[A run of records]

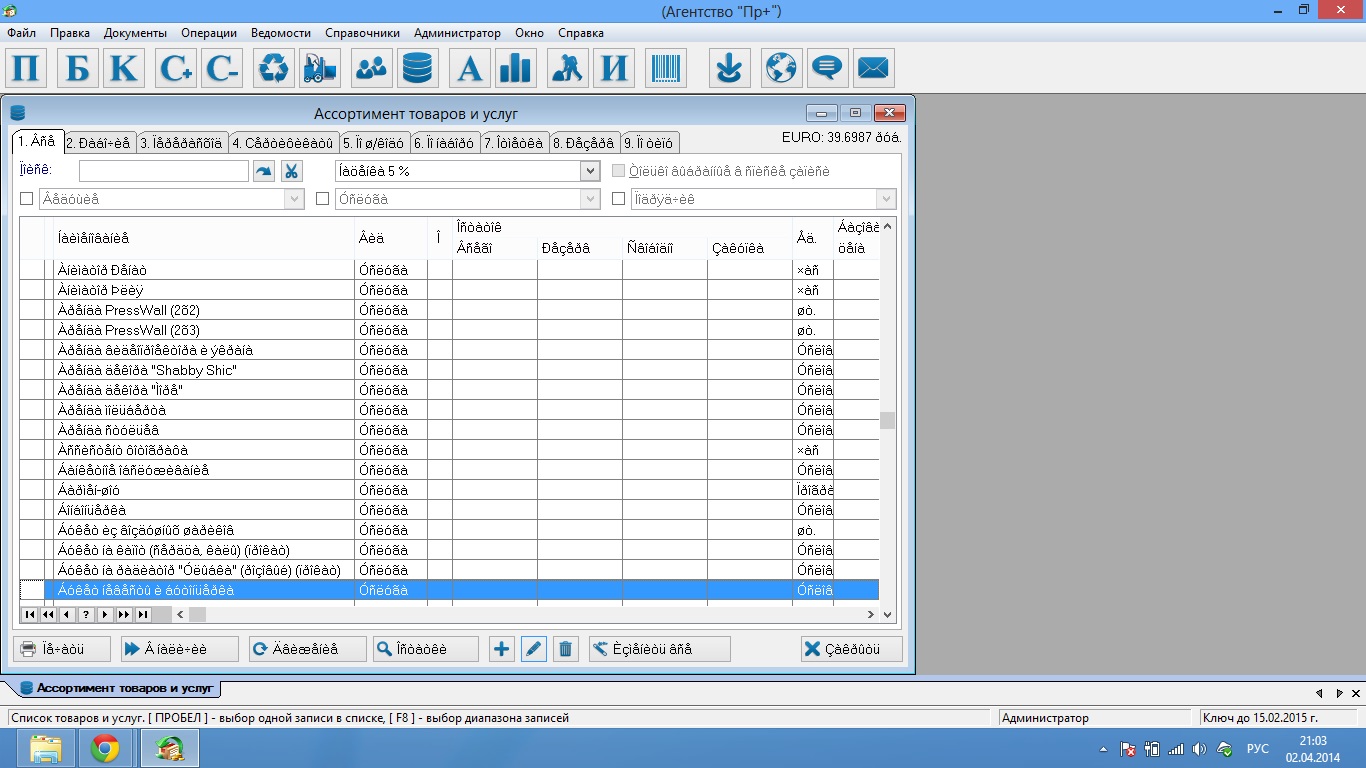The width and height of the screenshot is (1366, 768).
Task: Open the forklift warehouse toolbar icon
Action: pos(321,68)
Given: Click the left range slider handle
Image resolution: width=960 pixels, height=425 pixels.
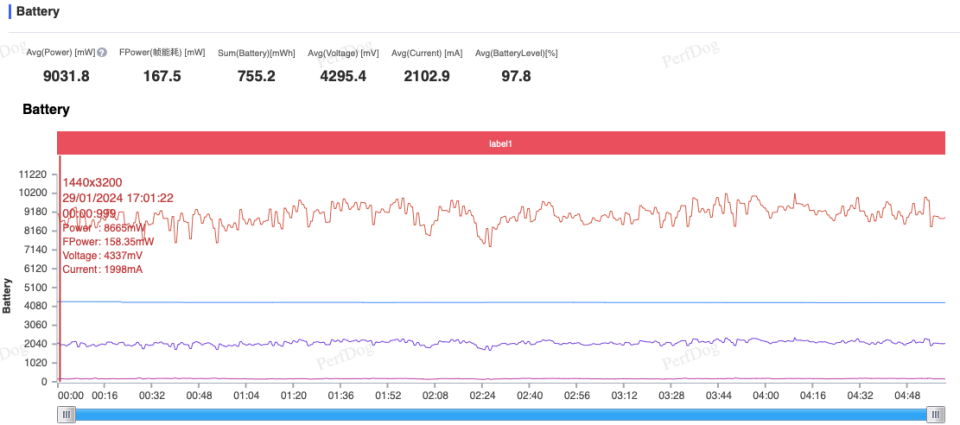Looking at the screenshot, I should click(x=66, y=415).
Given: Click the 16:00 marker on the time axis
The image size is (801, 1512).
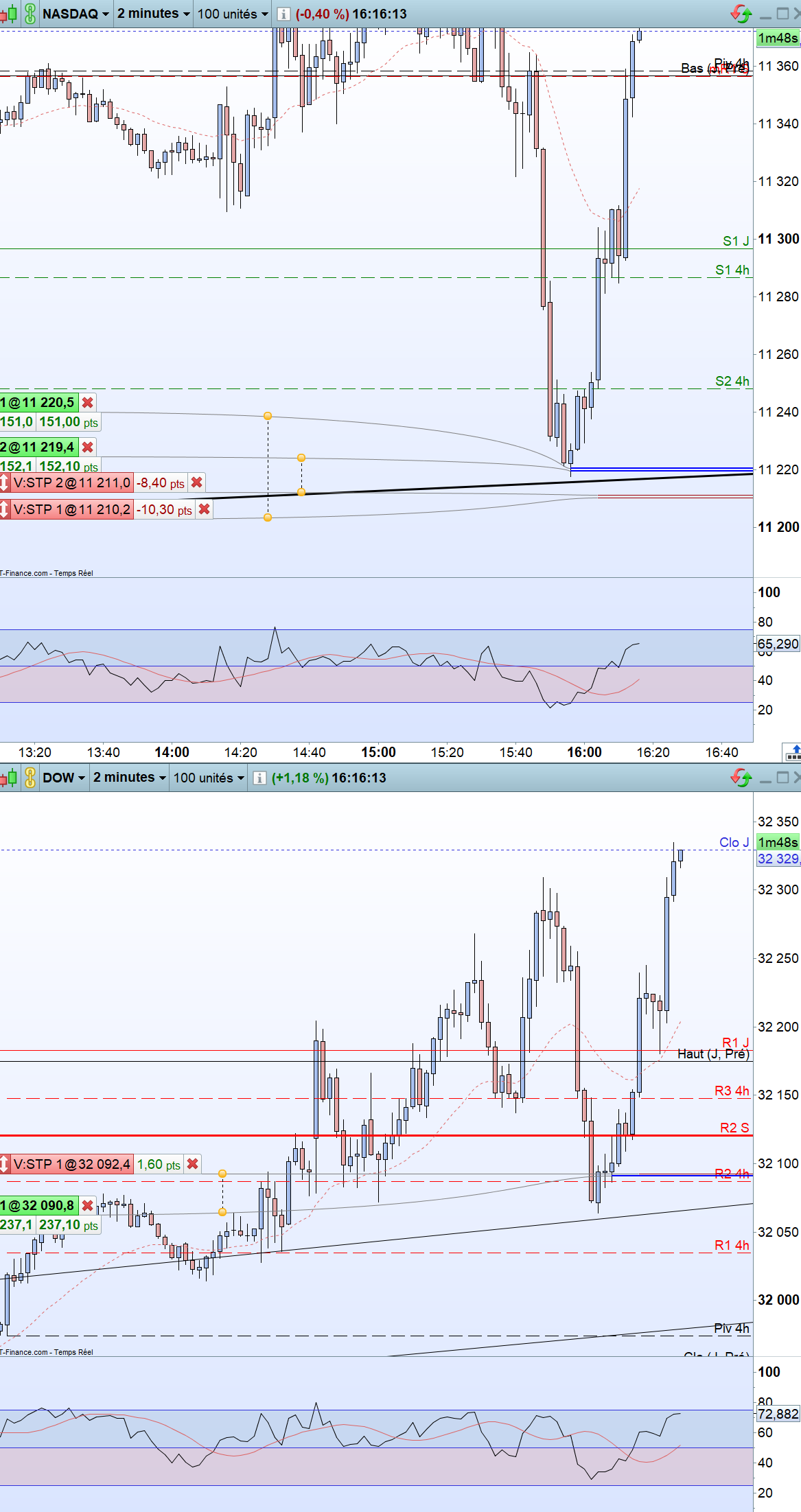Looking at the screenshot, I should point(584,752).
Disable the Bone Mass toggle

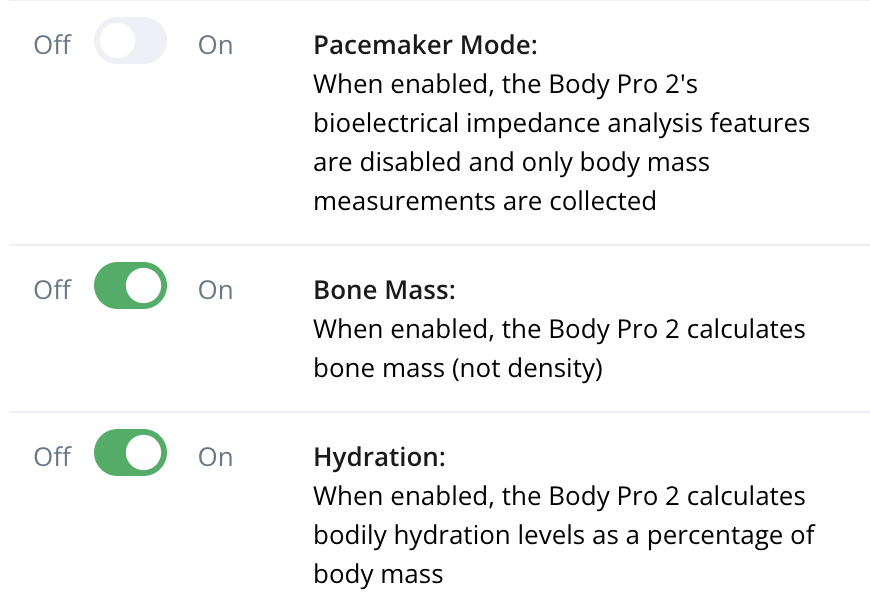[130, 287]
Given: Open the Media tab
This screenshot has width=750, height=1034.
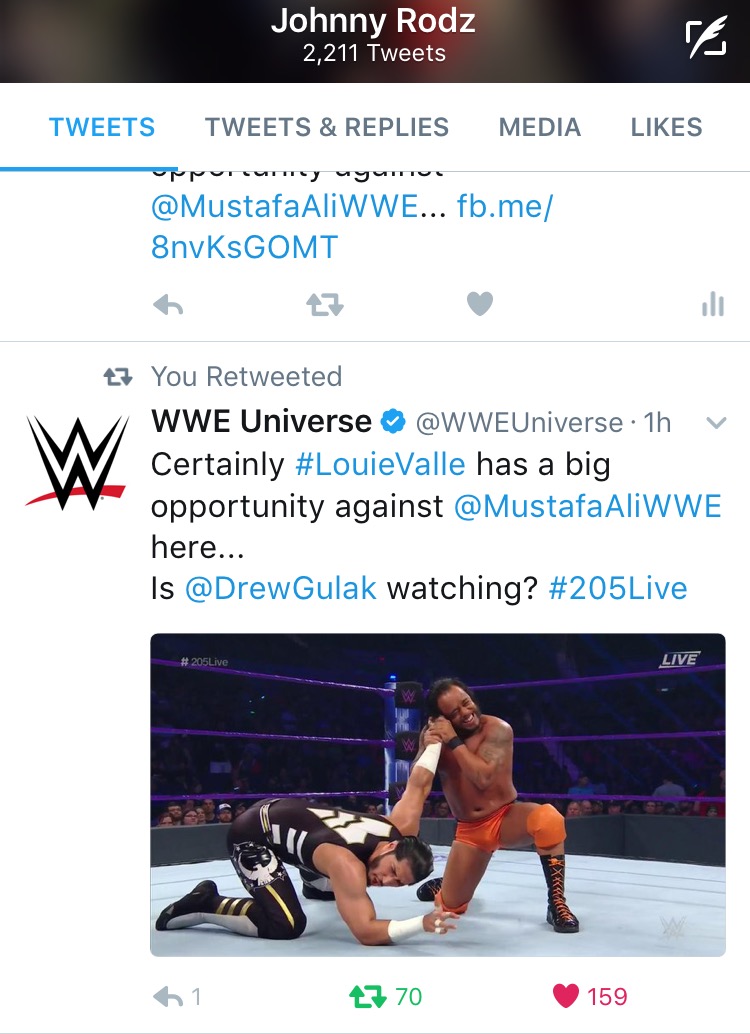Looking at the screenshot, I should tap(540, 127).
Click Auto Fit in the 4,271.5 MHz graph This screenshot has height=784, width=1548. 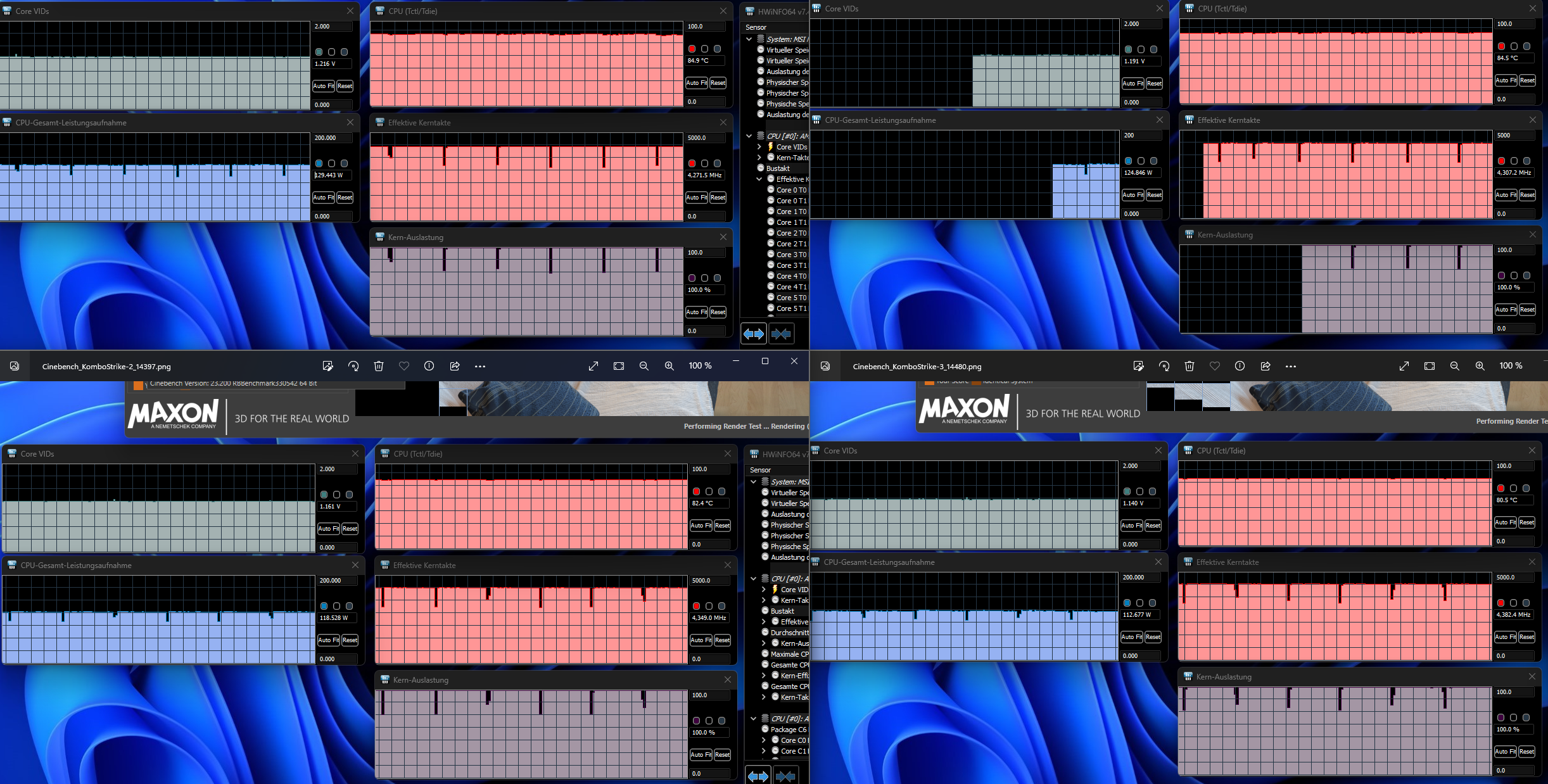click(x=696, y=198)
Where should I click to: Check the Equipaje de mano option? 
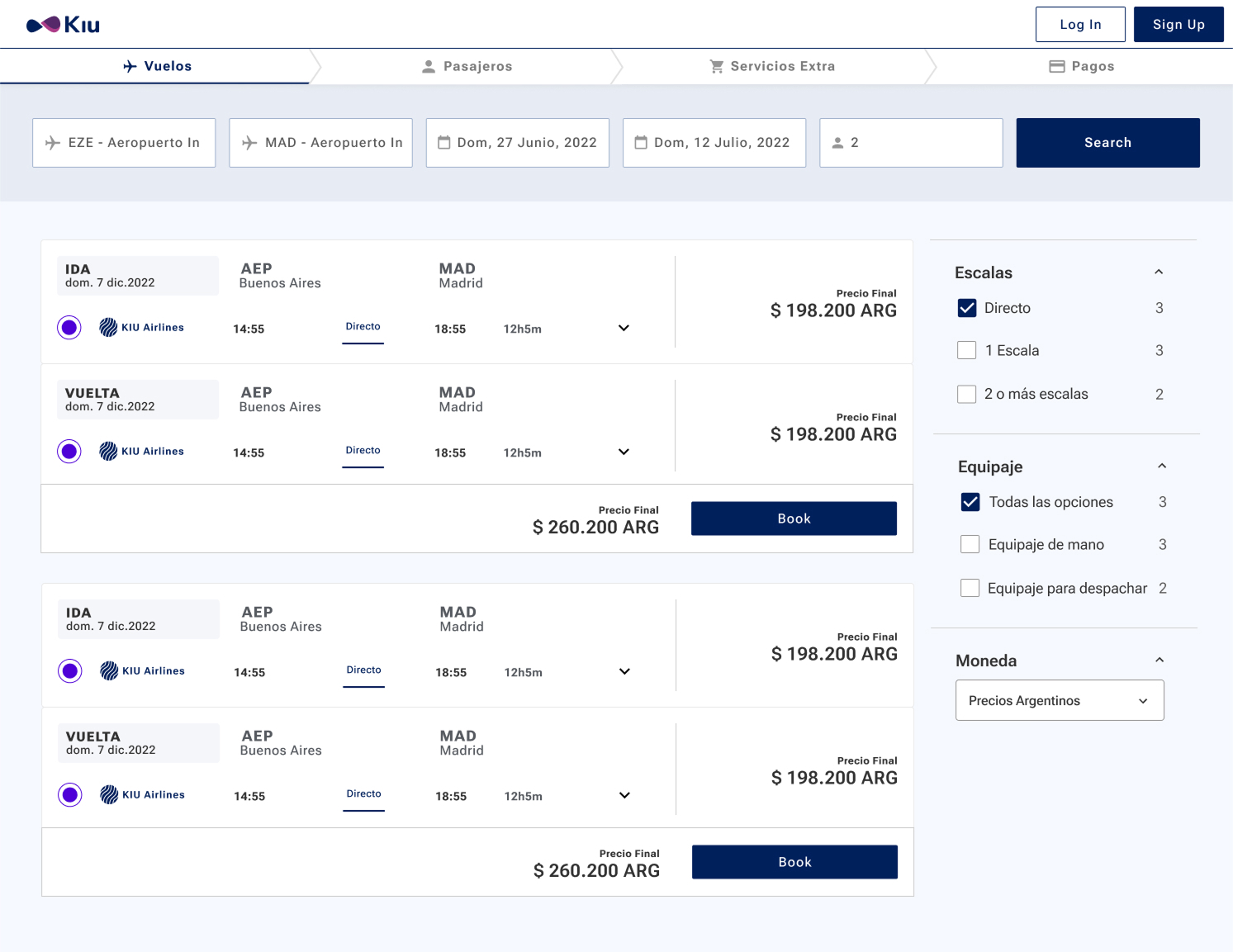point(970,544)
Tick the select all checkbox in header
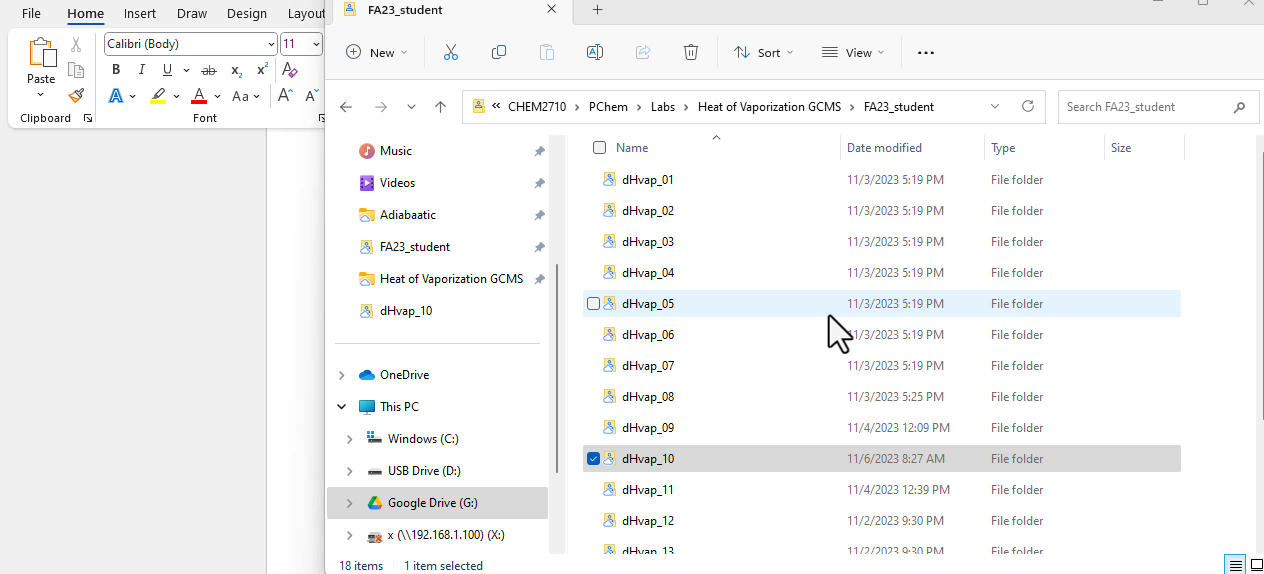1264x574 pixels. pyautogui.click(x=599, y=148)
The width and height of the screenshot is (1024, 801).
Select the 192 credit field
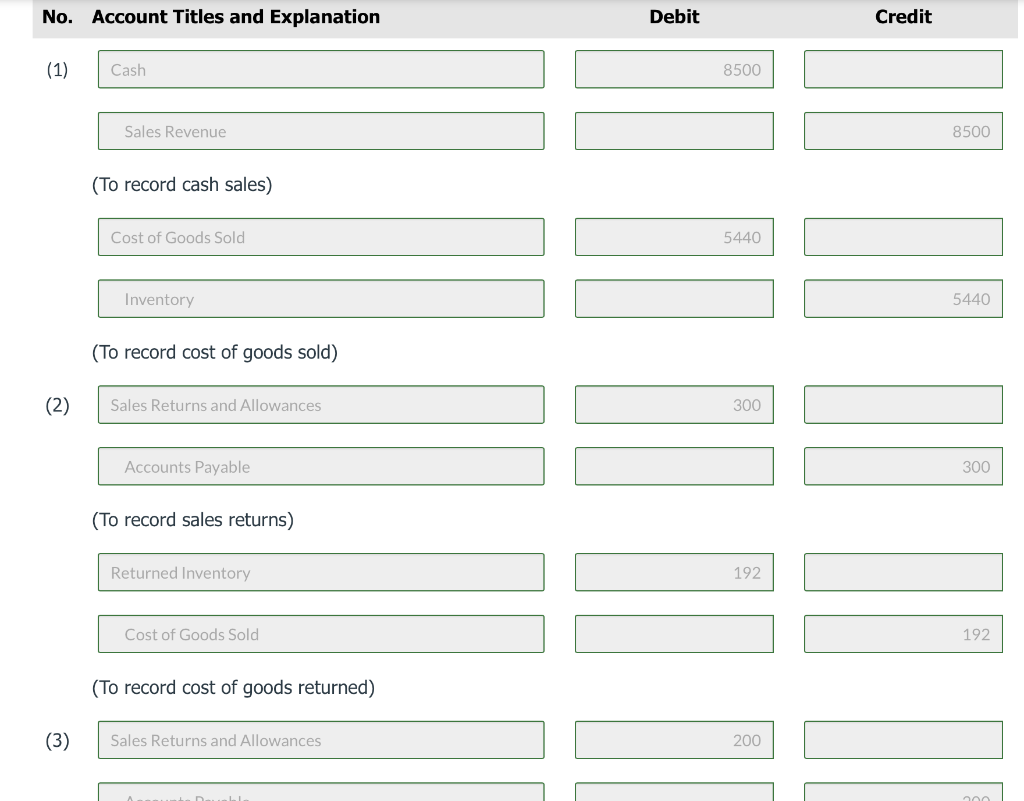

What to do – Please show each line above that contains the word "Given", copied in full.

The reply –
Given: Click the left range slider handle
Given: Click the 16:00 marker on the time axis
Given: Open the Media tab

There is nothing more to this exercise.